__Alıntı Metin__.
Biz, ufkun ya da vizyonun ana kaynağı olarak Marksizm’i görüyoruz.

Sartre’ın zamanında dediği gibi “çağımızın felsefi ufku” olan Marksizm’i… Gerçi Sartre bunu 57 yıl önce söylemiştir, ama değişen bir şey olduğunu düşünmüyoruz.

Biz düşünmüyoruz da düşünenler vardır. Hepsi kendini solcu olarak tanımlayan, bizce de öyle olan bu kesimde yer alanların kimisi açık kimisi daha örtük biçimde Marksizm’in “aşılmış” yanlarına işaret etmektedir.

Bu bağlamda iki damardan söz edebiliyoruz.

Birinci damar, Marksizm’in sınıf, sınıf mücadelesi, sömürü, proletarya diktatörlüğü gibi kategorilerini “eskimiş” ya da “aşılmış” sayarak bunların yerine ademi merkeziyetçilik temelinde, yerelci, demokratik toplum örgütlenmelerini önermektedir. Bu damarın Marksizm’le asıl sorunu, az önce sıralanan Marksist kategorilerin ulus devlet ölçek alındığında en azından başlarda belirli bir merkeziliği ve merkeziyetçi müdahaleleri öngörmesidir.

__Üretilecek Çıktı__. Marksizm üzerine metinde "Sartre’ın zamanında dediği" ifadesinden "merkeziyetçi müdahaleleri öngörmesidir." ifadesine kadar uzanan kısmı hiç değiştirmeden çıkarır mısın?

__Veri Bloğu__.
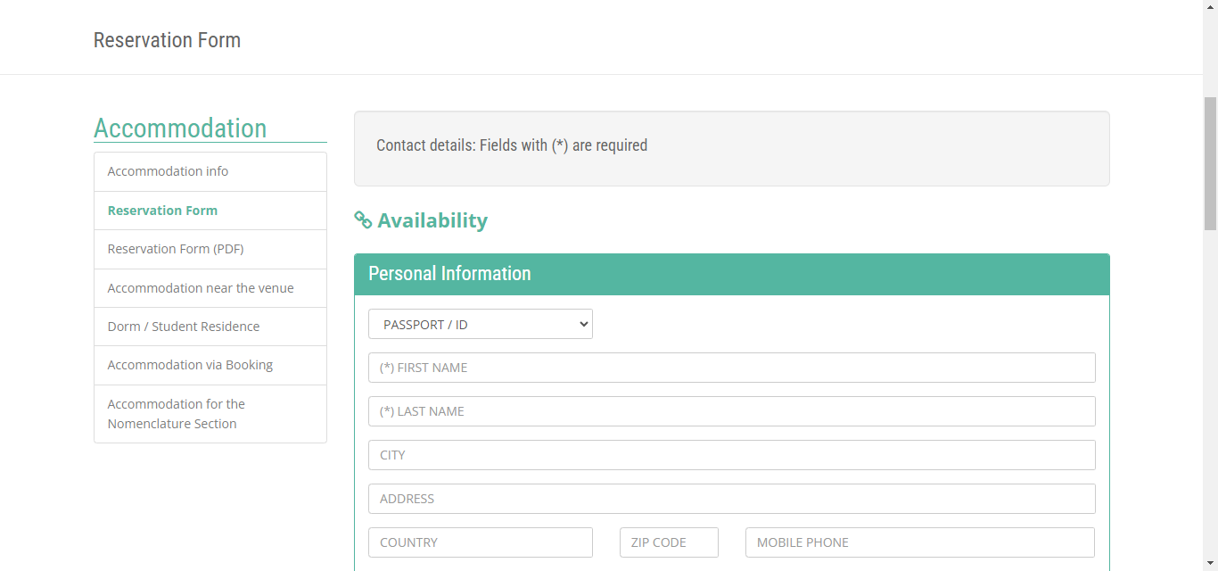Choose Accommodation via Booking
Image resolution: width=1218 pixels, height=571 pixels.
tap(190, 365)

__Doğru Cevap__.
Sartre’ın zamanında dediği gibi “çağımızın felsefi ufku” olan Marksizm’i… Gerçi Sartre bunu 57 yıl önce söylemiştir, ama değişen bir şey olduğunu düşünmüyoruz.

Biz düşünmüyoruz da düşünenler vardır. Hepsi kendini solcu olarak tanımlayan, bizce de öyle olan bu kesimde yer alanların kimisi açık kimisi daha örtük biçimde Marksizm’in “aşılmış” yanlarına işaret etmektedir.

Bu bağlamda iki damardan söz edebiliyoruz.

Birinci damar, Marksizm’in sınıf, sınıf mücadelesi, sömürü, proletarya diktatörlüğü gibi kategorilerini “eskimiş” ya da “aşılmış” sayarak bunların yerine ademi merkeziyetçilik temelinde, yerelci, demokratik toplum örgütlenmelerini önermektedir. Bu damarın Marksizm’le asıl sorunu, az önce sıralanan Marksist kategorilerin ulus devlet ölçek alındığında en azından başlarda belirli bir merkeziliği ve merkeziyetçi müdahaleleri öngörmesidir.